LOS ANGELES, CA – Los Angeles Kings forward Anze Kopitar recently made history recording his 1,000th career point on an assist in a win over the Arizona Coyotes. Kopitar is the 91st player in NHL history to reach such a mark.
As wonderful as an accomplishment as that is for one of the best players in the history of the Kings franchise, it probably wasn’t something that popped up as a notification on the home screen of your cell phone or was on the front page of the sports section of the LA Times (assuming you still read newspapers).
No, Kopitar’s impressive feat gets lost in the shuffle of a town that is consistently pre-occupied with minute-by-minute updates and drama that surrounds the Los Angeles Lakers and Dodgers.
Obviously, there’s not only enough to keep fans busy there but this has traditionally been a Lakers/Dodgers town and always will be, especially with transcendent stars like LeBron James, Anthony Davis, Corey Seager, and Mookie Betts, to name a few.
The arrival of two NFL teams to LA doesn’t help either with the Kings’ lack of attention as they have also taken the headlines recently with the arrival of QB Matthew Stafford to the Rams and the emergence of rookie QB Justin Herbert for the Chargers.
However, when LA sports fans think of Kopitar, they should consider him as a pillar of the Los Angeles sports landscape, because his resume is impressive.
He’s won two Stanley Cup championships in 2012 and 2014, a five-time NHL All-Star, a two-time winner of the NHL’s Frank J. Selke Award, an award that honors the best defensive forward, and won the Lady Byng Memorial Trophy for sportsmanship.
The star forward has also been the Kings’ leading scorer every year since the 2008 season.

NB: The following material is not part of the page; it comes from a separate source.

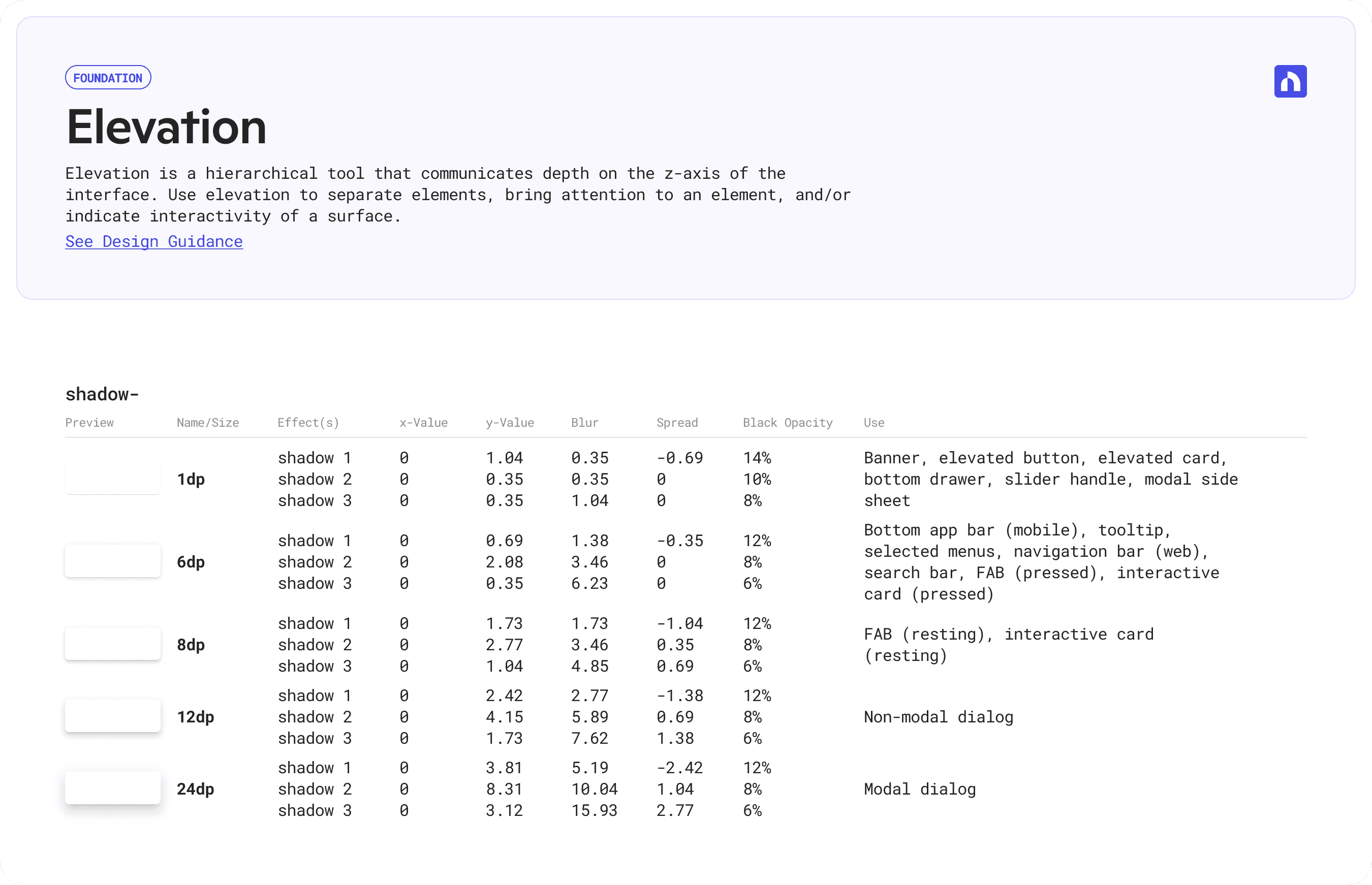Select the 1dp shadow preview card

click(x=113, y=479)
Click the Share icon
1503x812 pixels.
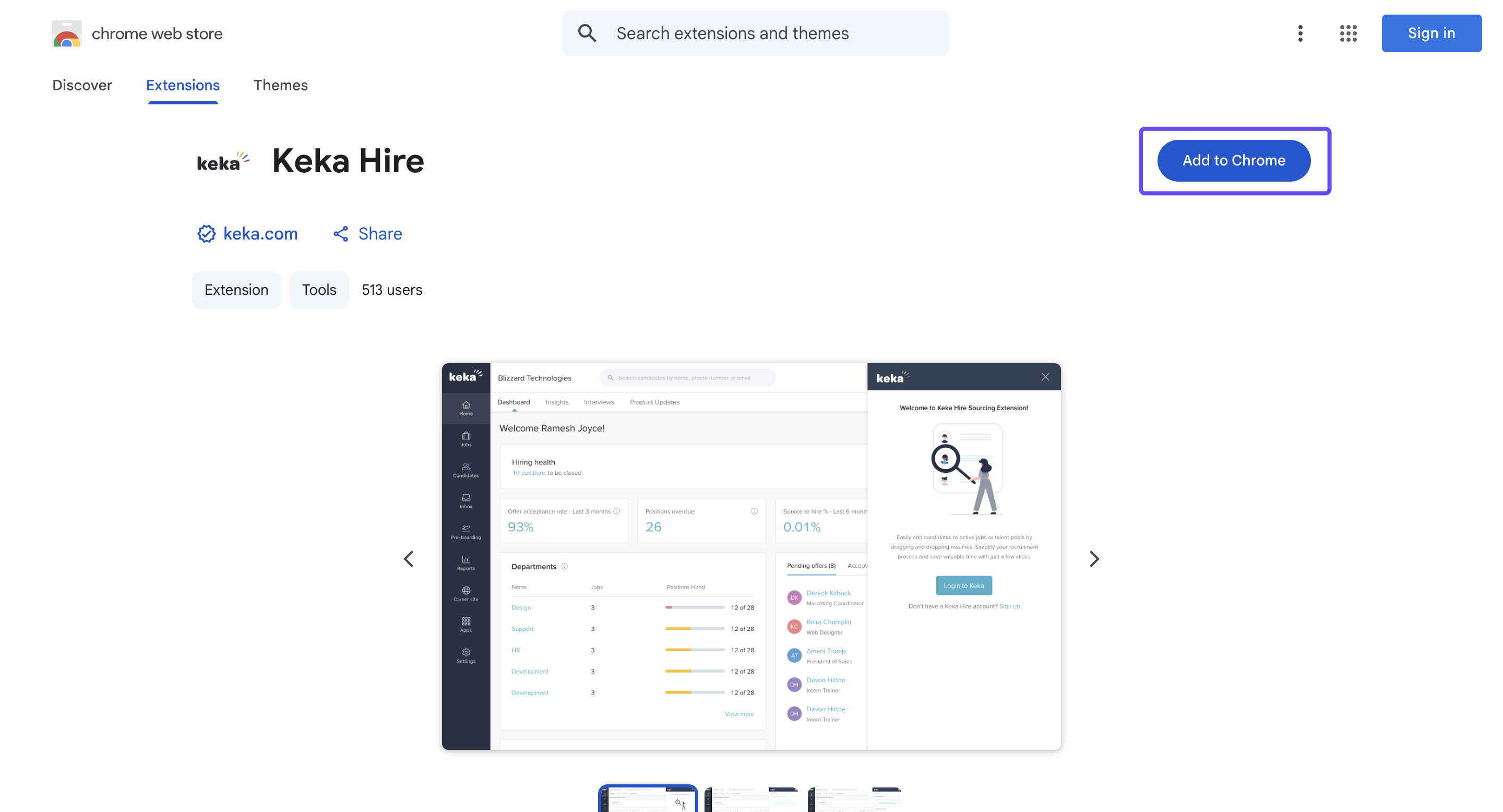click(341, 234)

Not to mention, he’s spent all 16 seasons of his illustrious career with the same franchise. That’s very much in Magic-Kobe-Kershaw territory, three all-time greats who are extremely well-respected, beloved by the city of Los Angeles, and spent their entire careers with one team.
Does Kopitar deserve to be overlooked simply because the Kings aren’t as popular in LA as those other teams? Absolutely not.
We shouldn’t undervalue sustained excellence for a player just because their team might not have as a rich a history as another or because their team is in a rebuilding mode.
Year in and year out, the 33-year-old Kopitar has brought his best and was a bring reason the Kings became an elite team during the 2010’s. One could even make the argument he is one of the most decorated players to ever dawn a Kings uniform, including Wayne Gretzky who has a statue sitting outside Staples Center.
Gretzky has a statue and played for the Kings for just eight seasons, and only made the Stanley Cup Finals once, losing in 1993. Kopitar went there twice and won it both times.
Loyal Kings fans know Kopitar’s value as a longtime cornerstone of the franchise, but now more people should place him higher on the list of LA sports greats and put more respect on his name.
Maybe it’s his stoic personality, maybe its lack of marketing from the NHL, maybe hockey and the Kings aren’t as popular in LA as other teams and stars, but greatness sustained over nearly two decades with one squad should never be overlooked and that definitely includes Anze Kopitar.